Quant à la manipulation du cours de Vivendi par Jean-Marie Messier, elle avait bien été repérée par les services de surveillance du gendarme boursier, mais on avait appris à l’occasion d’une audience pourquoi elle n’a jamais été sérieusement poursuivie. Le directeur de l’autorité boursière avait personnellement demandé à son président de ne pas engager de procédure de sanction à l’égard de Vivendi pour ses infractions à la réglementation, mais d’écrire à Jean-Marie Messier pour lui demander gentiment de ne pas recommencer.

Pour l’instant, le message de ce jugement semble clair : « dirigeants d’entreprises cotées, vous ne risquez pas grand chose à mentir aux actionnaires et présenter vos comptes de façon trompeuse, ce n’est pas un délit de fausse information en France. Lampistes, soyez plus prudents, car s’il faut sanctionner un coupable dans le cadre d’une fraude financière, c’est vous qui irez en prison et pas les dirigeants qui en bénéficiaient jusqu’à ce que vous vous fassiez pincer. Enfin si vous êtes actionnaire individuel, arrêtez de vous plaindre car vous êtes des moutons et les moutons se font tondre » [NDLR le passage sur les moutons est extrait d’un dialogue du film Wall Street, 1987]. Certes, c’est un peu caricatural mais pas dénué de fondement. Il ne faudrait pourtant pas que les dirigeants se sentent trop encouragés à frauder, ni que les épargnants soient dissuadés d’investir en Bourse, alors qu’on peut y faire fructifier ses économies, à condition de ne pas se fier aux bonimenteurs en tout genre.

Infatigable défenseur des justes causes, Maître Frédérik-Karel Canoy ne se départit pourtant pas d’une lueur d’espoir. L’avocat veut se pourvoir en Cassation au nom des actionnaires bafoués qu’il représente, car il estime qu’au-delà de sa morale contestable, le verdict de la Cour d’appel de Paris du 19 mai 2014 souffre d’un sérieux défaut de base légale. La Cour a tout simplement « oublié » qu’elle ne pouvait pas relaxer le coupable d’une infraction par ailleurs constituée et définitivement reconnue par la Cour de cassation, dans le volet civil de l’affaire Vivendi.
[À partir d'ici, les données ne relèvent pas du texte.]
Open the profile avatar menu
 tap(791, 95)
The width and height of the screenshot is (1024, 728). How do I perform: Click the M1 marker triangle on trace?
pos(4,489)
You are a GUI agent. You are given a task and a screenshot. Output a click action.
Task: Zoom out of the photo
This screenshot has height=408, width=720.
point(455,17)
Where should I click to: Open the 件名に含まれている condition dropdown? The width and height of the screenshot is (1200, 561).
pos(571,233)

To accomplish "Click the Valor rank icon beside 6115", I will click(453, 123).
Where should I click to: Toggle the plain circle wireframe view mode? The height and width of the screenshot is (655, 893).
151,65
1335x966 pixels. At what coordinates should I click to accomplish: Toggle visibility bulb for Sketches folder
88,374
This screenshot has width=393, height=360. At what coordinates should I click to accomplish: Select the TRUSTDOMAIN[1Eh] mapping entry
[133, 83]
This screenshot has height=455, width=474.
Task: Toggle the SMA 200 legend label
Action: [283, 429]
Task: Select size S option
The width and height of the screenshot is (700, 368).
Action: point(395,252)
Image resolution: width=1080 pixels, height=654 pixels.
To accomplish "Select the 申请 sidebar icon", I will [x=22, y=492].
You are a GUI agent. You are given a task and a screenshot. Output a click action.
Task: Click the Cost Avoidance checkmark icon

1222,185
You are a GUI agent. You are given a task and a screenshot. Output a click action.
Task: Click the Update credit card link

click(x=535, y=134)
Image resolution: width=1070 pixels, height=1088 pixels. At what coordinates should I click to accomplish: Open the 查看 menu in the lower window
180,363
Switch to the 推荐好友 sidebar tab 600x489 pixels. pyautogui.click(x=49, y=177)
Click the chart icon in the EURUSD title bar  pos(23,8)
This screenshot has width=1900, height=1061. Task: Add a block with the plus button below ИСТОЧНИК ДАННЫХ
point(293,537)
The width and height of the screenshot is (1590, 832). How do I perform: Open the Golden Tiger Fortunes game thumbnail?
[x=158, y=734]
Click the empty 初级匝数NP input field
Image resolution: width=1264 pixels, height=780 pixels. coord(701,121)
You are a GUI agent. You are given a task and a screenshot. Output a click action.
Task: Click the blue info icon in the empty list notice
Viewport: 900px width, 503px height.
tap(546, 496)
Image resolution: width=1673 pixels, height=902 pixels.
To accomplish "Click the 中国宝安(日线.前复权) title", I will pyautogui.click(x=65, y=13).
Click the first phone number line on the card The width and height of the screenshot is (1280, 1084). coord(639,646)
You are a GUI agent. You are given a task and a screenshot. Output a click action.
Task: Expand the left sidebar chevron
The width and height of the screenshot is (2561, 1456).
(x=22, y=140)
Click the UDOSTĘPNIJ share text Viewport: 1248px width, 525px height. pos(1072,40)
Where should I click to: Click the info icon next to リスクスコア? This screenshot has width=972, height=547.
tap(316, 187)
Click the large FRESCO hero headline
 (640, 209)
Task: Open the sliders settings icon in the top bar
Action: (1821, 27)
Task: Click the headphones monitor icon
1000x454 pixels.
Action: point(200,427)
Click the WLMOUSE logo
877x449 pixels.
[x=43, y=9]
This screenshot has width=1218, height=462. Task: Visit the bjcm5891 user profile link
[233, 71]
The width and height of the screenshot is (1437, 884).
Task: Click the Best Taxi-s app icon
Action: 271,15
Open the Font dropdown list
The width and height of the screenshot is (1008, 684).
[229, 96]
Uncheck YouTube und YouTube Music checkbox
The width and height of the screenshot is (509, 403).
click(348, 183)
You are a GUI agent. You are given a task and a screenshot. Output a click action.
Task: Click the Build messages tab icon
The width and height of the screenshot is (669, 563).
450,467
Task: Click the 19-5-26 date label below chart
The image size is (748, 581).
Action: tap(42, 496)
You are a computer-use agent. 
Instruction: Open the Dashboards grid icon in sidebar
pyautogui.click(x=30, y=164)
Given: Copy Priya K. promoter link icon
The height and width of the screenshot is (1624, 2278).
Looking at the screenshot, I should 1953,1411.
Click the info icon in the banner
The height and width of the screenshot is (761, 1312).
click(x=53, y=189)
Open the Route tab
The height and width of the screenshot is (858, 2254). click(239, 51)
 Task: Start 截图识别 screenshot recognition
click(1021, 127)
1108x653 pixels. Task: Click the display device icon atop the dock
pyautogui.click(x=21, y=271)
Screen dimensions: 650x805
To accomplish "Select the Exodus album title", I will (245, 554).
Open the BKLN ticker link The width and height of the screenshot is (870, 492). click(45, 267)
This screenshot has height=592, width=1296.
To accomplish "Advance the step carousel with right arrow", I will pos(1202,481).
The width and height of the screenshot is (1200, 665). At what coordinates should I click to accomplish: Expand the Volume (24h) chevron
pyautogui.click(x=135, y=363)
La responsabilité de la société, en plus de celle de Jean-Marie Messier, a déjà été reconnue par la justice à travers le procès de sa sanction par le gendarme de la Bourse. Condamné, une première fois, le 3 novembre 2004 par la Commission des sanctions de l’AMF, pour information trompeuse, Vivendi avait fait appel de cette sanction devant la Cour d’appel de Paris, qui l’avait confirmée. Le groupe s’était pourvu en Cassation. La Cour de cassation (décision du 19 décembre 2006) a cassé l’arrêt et renvoyé l’affaire devant la Cour d’appel, qui a de nouveau confirmé la sanction et la responsabilité de Vivendi, par un arrêt du 29 septembre 2009. Les juges ont confirmé que l’information financière de Vivendi «était trompeuse et que ce grief était imputable à Vivendi Universal ainsi qu’à son président, M. Messier». Ils avaient même ajouté que «la gravité des manquements s’appréciant aussi à la mesure du public concerné, il convient de relever que la société Vivendi Universal comptait en 2001 et 2002 environ un million d’actionnaires».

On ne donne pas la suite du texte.